20 de noviembre de 2022

Disparates argentinos

Viajé a Buenos Aires en avión por el mismo precio que el ómnibus premium: nunca sé si los vuelos son baratos o los ómnibus son caros... Cuando llegaba al aeropuerto de Posadas con mi valijita para iniciar el vieje, caigo en la cuenta de que había salido de mi casa sin nada de efectivo. Como por suerte tenía la Sube de Buenos Aires, sabía que podría viajar en colectivo y en tren sin necesidad de efectivo, por lo menos hasta que encontrara un cajero. Es lo que hice desde el Aeroparque Jorge Newbery, pero con tanta mala suerte que justo esos días los trenes no llegan a Retiro por una obra grande que están haciendo en las vías.

Encaré el Subte en Retiro con la idea de llegar hasta Cabildo y Congreso y tomar después el 60 del Alto hasta Martínez. Como buen pajuerano me puse a ver el mapa de la red de subterráneos para confirmar el lugar de la combinación. Volví a constatar otro de los disparates argentinos: el Subte de Buenos Aires tiene nombres distintos en estaciones superpuestas y el mismo nombre en distintas estaciones, cosa de complicarle la vida lo más posible a los inocentes pasajeros. De paso me enteré de que les están cambiando el nombre a algunas estaciones, así que se puede abrigar la esperanza de que le pongan Obelisco a las tres estaciones que están ahí abajo: Carlos Pellegrini (línea B), Diagonal Norte (línea C) y 9 de Julio (línea D). Lo curioso es que las líneas B y D tienen estaciones Callao y Pueyrredón donde se cruzan con esas avenidas de Buenos Aires, pero una lo hace por debajo de Corrientes y la otra por debajo de Santa Fe. No me diga que no es un disparate que las estaciones se llamen distinto si están en el mismo lugar y que se llamen igual si están en sitios diferentes.
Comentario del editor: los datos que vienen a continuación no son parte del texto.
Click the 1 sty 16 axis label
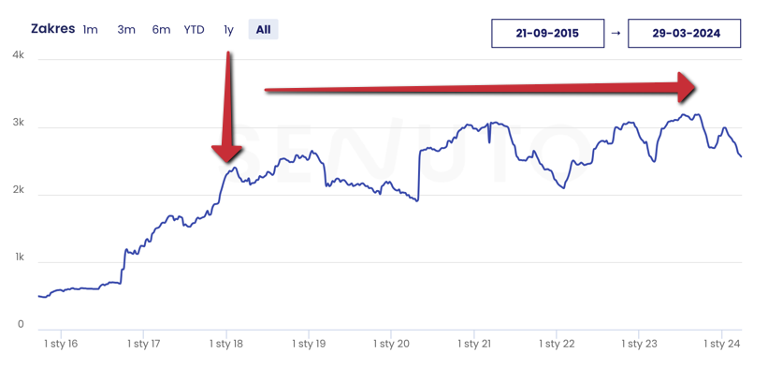768x368 pixels. tap(61, 344)
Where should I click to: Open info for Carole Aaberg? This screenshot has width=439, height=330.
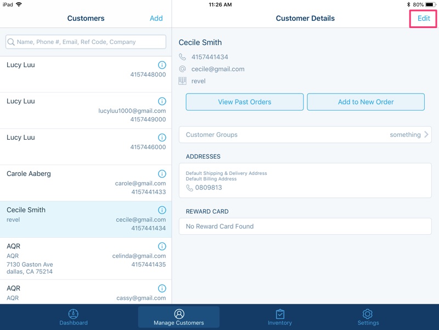click(x=162, y=174)
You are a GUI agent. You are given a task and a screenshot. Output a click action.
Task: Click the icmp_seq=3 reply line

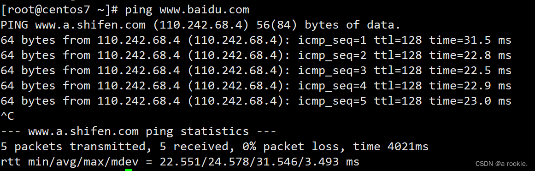click(256, 71)
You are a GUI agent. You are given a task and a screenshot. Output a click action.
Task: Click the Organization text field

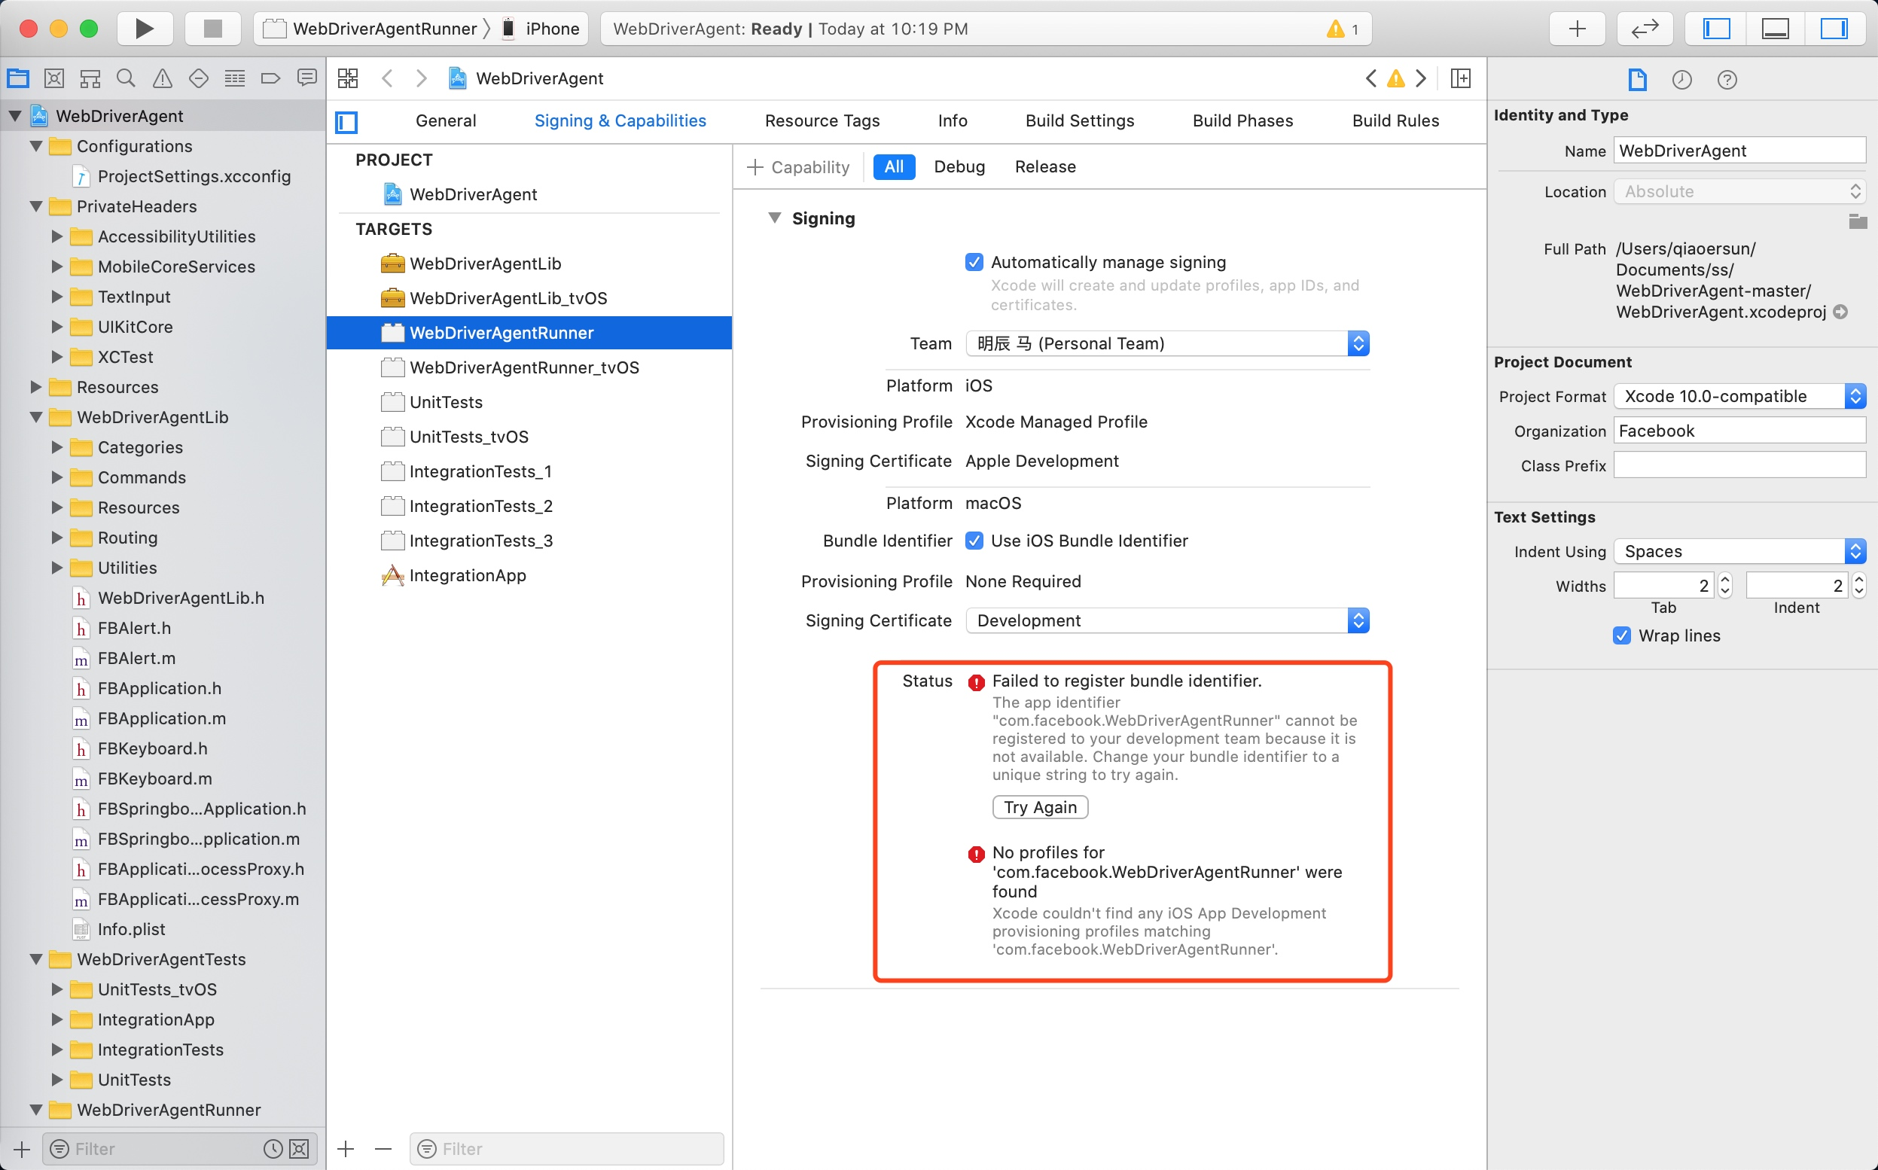pos(1739,431)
Después del Subte vino el Metrobús. Ese gran invento de Curitiba que se ha extendido por toda nuestra América y que ya se ha instalado en casi todas las avenidas de Buenos Aires. Es un carril exclusivo para los colectivos, con estaciones bien precisas para subir y bajar. Las estaciones tienen techo y hasta wifi, además de buena información sobre las líneas que pasan por ellas. Pero aquí el disparate es que ese sistema de carriles exclusivos no es un invento de los curitibanos y existía en Buenos Aires hace 60 años: se llamaba tranvía y no consumía combustibles fósiles porque era eléctrico, y tampoco quemaba cubiertas contra el pavimento porque usaba vías y ruedas de acero. Ahora no me diga que no es un disparate que hayamos inventado algo que ya estaba inventado, pero que además era mucho más cuidadoso con el medio ambiente cuando a nadie le preocupaba el medio ambiente.

En Posadas tenemos también algunos disparates, como el reloj que da la hora exacta dos veces al día. Está en la plaza del Mástil, donde la avenida Uruguay se topa con la Mitre. Hace rato que en esta columna me ocupo de ese y de los otros relojes de la ciudad que no dan ninguna hora porque funcionan a destiempo, mientras que el del Mástil lleva parado como diez años. Así que ninguno de los relojes públicos de Posadas marcan la hora, pero sí marcan el desinterés de las autoridades municipales. Un reloj que no da la hora es la cosa más inútil que hay, tanto que si no los piensan arreglar sería mejor sacarlos; claro que también los pueden reparar y mantenerlos, que es lo que hace cualquier municipio del mundo con sus relojes públicos si tienen un poco de sensibilidad por su gente.

Aunque hay muchos otros disparates, menciono ahora el recurrente de los semáforos de Posadas. Insisto en esta columna hace años en que es un disparate poner los semáforos antes de atravesar la calle y no después, de modo que se puedan ver sin problemas y también que se puedan hacer efectivas las fotomultas, ya que es imposible probar que uno pasó en rojo una vez que ya pasó, pero además es un contrasentido poner la línea blanca de detención donde es imposible ver el semáforo. Un disparate que podría empezar a dejar de serlo si colocan en el lugar correcto los nuevos semáforos de la Travesía Urbana en la antigua Ruta 12.